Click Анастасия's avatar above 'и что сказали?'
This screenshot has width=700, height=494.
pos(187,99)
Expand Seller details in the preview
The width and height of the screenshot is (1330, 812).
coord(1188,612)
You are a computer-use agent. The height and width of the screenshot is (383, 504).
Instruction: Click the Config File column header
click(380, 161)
————————
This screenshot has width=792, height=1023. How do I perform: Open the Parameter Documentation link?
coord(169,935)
————————
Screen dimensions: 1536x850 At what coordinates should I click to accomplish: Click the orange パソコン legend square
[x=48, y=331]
————————
▸ EXERCISE GOAL:
Begin with the line that has "This screenshot has width=700, height=494." in the listing above and end after the line that has "You are a computer-use"; output those lines exactly.

▸ ANSWER FOR THE TASK:
This screenshot has width=700, height=494.
pos(187,99)
Expand Seller details in the preview
The width and height of the screenshot is (1330, 812).
coord(1188,612)
You are a computer-use agent. The height and width of the screenshot is (383, 504).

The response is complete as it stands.